### Problem statement
Copy out every one of the rows below word for word, in the same order.

### Given data
-------
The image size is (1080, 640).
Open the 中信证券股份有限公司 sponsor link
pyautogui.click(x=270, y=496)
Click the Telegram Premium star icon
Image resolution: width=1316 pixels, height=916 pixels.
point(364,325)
-------
### Task result
The image size is (1080, 640).
Open the 中信证券股份有限公司 sponsor link
pyautogui.click(x=270, y=496)
Click the Telegram Premium star icon
Image resolution: width=1316 pixels, height=916 pixels.
point(364,325)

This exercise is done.